All of this sustains the fiction that rape is a state of exception and emergency, which shocks us if it happens in “progressive” Kolkata and shrugged off if it is in rural Bihar. It is, instead, a common experience of injustice, that is helped along by other systemic injustices and abuses of power, which implicates both men and women.
Indeed, there is something deeply familiar, even ordinary, in the systemic abdications that enabled the death of the Kolkata doctor – and that went on unremarked till she was killed in so brutal a manner.
First, that RG Kar failed to provide doctors a room to rest in, unharmed, after 36 hours of work is the kind of routine horror that we have come to expect from underfunded government hospitals – and the blame for that must be laid at the door of the West Bengal health minister, Mamata Banerjee.
Second, the man accused of her rape-murder, who works as a civic volunteer with the Kolkata police, had assaulted at least another woman before – his wife, who went to the police, complaining that he had beaten her up in 2022 and 2023, once when she was pregnant.
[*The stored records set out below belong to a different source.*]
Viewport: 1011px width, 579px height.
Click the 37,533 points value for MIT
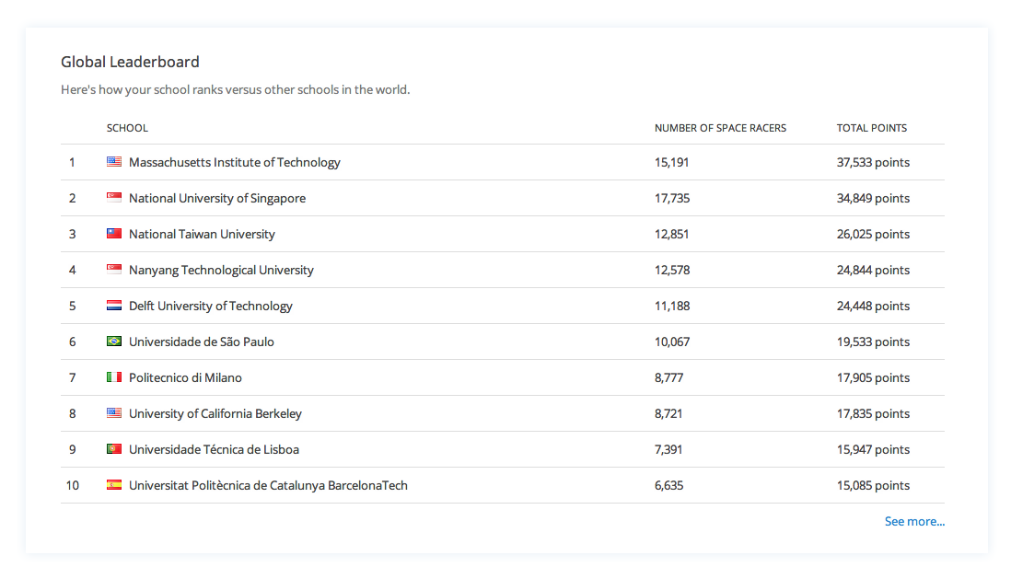click(873, 162)
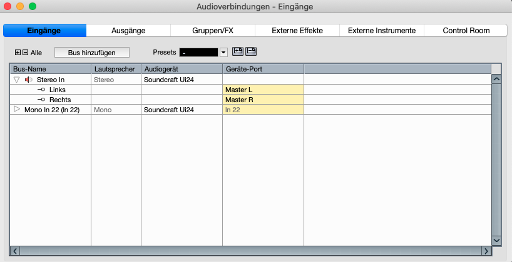Viewport: 512px width, 262px height.
Task: Click the delete preset icon
Action: (x=250, y=51)
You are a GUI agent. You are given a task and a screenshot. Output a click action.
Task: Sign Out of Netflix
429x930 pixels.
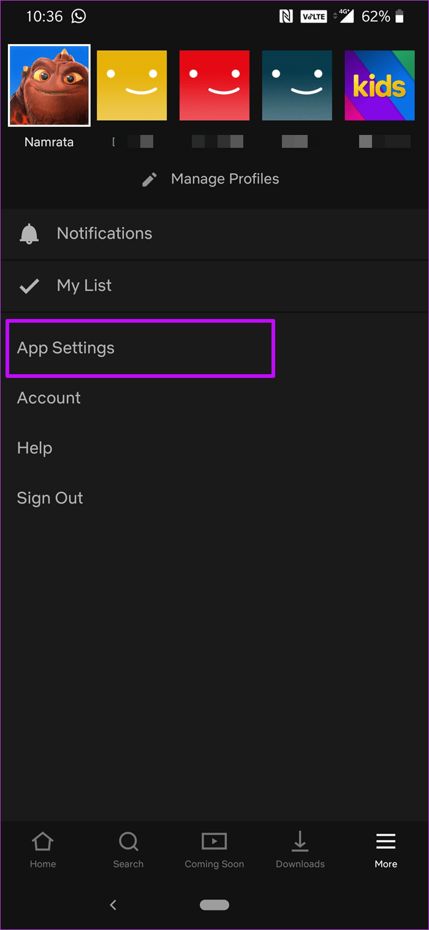(x=50, y=498)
No action was taken.
This, too, is something that we have come to expect: Women will be routinely disbelieved and silenced by institutions, especially if they speak up against the violence they face in their homes, especially if they are not people like us.
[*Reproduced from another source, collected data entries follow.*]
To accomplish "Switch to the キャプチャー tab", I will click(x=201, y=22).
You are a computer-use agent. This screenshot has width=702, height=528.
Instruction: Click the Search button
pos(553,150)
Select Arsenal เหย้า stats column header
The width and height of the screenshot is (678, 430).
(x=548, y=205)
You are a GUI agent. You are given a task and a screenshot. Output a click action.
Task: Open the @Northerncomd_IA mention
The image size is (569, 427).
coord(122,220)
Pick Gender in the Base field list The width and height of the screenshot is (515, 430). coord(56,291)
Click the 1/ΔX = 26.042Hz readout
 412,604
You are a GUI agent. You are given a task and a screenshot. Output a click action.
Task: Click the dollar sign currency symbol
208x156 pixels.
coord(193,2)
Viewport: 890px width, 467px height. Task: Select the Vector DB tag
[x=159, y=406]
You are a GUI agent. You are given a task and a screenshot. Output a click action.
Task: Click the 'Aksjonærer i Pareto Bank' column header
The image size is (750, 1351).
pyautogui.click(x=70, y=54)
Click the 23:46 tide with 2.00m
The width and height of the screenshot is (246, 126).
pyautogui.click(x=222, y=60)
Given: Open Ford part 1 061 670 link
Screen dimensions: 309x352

In Delhi and in Kolkata, the two women ironically mythologised as Nirbhaya and Abhaya, were people like us. Urban, professional, modern. Which is not to say that our anger against their violations is not authentic or not justified.
But 12 years after the Nirbhaya movement, some self-reflection is in order, especially from upper-middle class and upper caste women, if we are not to deepen the defeating politics of retribution and capital punishment.
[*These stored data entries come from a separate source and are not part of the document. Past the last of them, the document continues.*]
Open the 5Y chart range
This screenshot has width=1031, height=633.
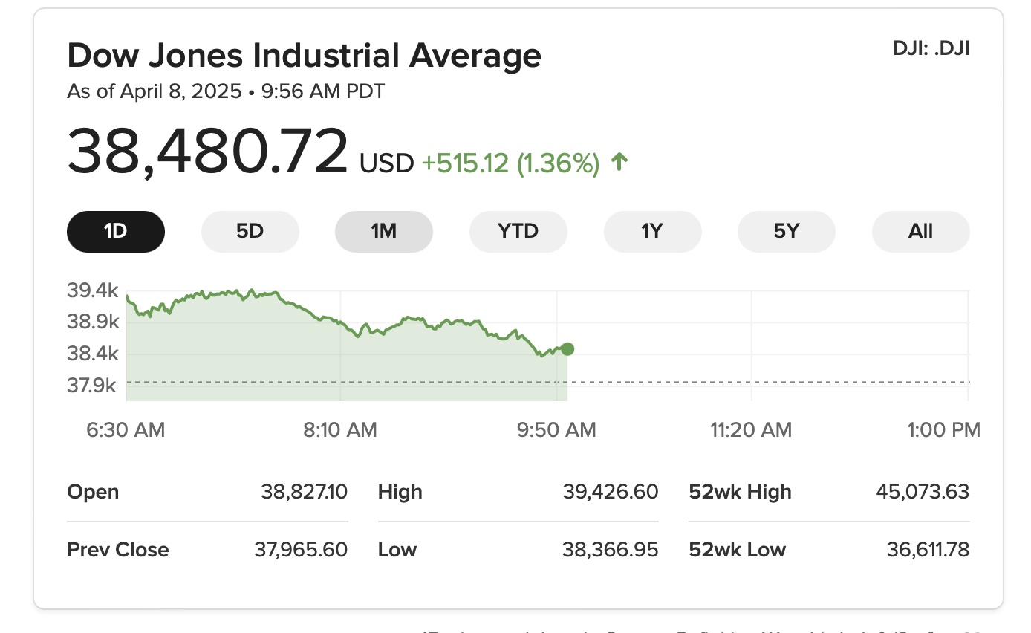point(786,231)
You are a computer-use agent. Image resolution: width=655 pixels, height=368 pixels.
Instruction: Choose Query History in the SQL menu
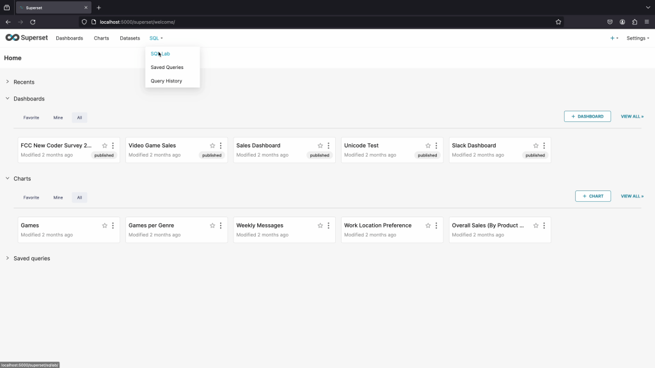click(x=166, y=81)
For a narrow section of upper-caste and upper-middle-class women, who have benefited from education and cultural capital, the idea of “women power” has been embraced to celebrate their own exceptionalism and merit, to experience freedom as a bubble of privilege for the chosen few – with not enough thought of how it can extend to other people not like us.
Who do we centre in our protests and why not others? Why is the death of a doctor set for a successful life more offensive to many of us than that of a working-class woman? Why do the privileged fail at solidarity with other women who do not belong to their caste and class so often? Why did a gathering of upper-class women in Mumbai, protesting against the Kolkata RG Kar rape, feel that working-class women joining them in demanding justice would hijack their “exclusive” protests? Why does the gruesome violence done to Dalit and Adivasi women not register on the collective conscience?
This is important because our rage can be used to keep hierarchies in place, to drum up support for death penalty for rape, for instance – even when data reveals that is the marginalised castes and minorities who end up disproportionately sentenced to capital punishment. And even when it appears not to have deterred men from sexual violence.
We have been here before – in a cycle of rape, outrage, protest. We will be back here again – at this same dead end, until we reimagine our idea of justice.